## RECORD SET

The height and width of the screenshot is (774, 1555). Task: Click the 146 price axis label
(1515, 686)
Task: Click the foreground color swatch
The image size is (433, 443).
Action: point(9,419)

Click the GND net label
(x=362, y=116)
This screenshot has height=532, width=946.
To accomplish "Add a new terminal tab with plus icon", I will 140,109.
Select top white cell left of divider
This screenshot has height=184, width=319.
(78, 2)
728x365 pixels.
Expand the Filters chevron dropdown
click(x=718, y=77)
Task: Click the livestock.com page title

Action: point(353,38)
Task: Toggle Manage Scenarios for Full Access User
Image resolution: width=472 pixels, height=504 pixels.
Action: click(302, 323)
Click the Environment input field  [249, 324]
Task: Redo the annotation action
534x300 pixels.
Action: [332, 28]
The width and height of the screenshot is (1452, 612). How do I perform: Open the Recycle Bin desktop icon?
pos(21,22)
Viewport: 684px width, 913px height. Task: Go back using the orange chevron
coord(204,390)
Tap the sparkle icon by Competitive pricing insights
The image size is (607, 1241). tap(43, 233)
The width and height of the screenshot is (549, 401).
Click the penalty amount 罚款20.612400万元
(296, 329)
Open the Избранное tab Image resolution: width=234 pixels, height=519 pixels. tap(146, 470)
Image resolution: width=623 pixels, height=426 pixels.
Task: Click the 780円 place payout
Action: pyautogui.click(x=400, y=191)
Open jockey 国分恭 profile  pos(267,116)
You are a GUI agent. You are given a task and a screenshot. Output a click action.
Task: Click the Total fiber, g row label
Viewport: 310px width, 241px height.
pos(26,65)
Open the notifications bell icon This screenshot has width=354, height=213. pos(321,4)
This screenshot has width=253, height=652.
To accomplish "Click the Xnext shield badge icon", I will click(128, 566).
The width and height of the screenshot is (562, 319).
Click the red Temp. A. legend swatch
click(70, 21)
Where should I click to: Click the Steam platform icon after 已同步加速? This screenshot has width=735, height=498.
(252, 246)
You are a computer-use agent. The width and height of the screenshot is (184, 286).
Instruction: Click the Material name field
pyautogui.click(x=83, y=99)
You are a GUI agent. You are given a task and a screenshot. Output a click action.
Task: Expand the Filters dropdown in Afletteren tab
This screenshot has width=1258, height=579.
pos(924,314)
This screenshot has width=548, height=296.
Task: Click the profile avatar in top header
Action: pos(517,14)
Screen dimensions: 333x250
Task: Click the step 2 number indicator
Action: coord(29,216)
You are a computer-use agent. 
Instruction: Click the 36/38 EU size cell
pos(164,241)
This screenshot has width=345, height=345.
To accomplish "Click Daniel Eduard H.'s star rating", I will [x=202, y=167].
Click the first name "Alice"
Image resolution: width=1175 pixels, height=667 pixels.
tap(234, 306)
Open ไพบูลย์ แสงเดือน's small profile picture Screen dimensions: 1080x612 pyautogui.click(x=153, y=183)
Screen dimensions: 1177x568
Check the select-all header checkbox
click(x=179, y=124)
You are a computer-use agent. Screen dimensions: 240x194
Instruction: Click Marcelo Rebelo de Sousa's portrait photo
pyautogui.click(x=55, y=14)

## HOW TO COMPLETE THIS TASK
Among the lines above, find each one containing the string "agent" and copy it.

## EXERCISE SOLUTION
You are a GUI agent. You are given a task and a screenshot. Output a click action.
You are a computer-use agent. The width and height of the screenshot is (184, 286).
You are a GUI agent. You are given a task and a screenshot. Output a click action.
You are a computer-use agent. 
You are a computer-use agent. Screen dimensions: 240x194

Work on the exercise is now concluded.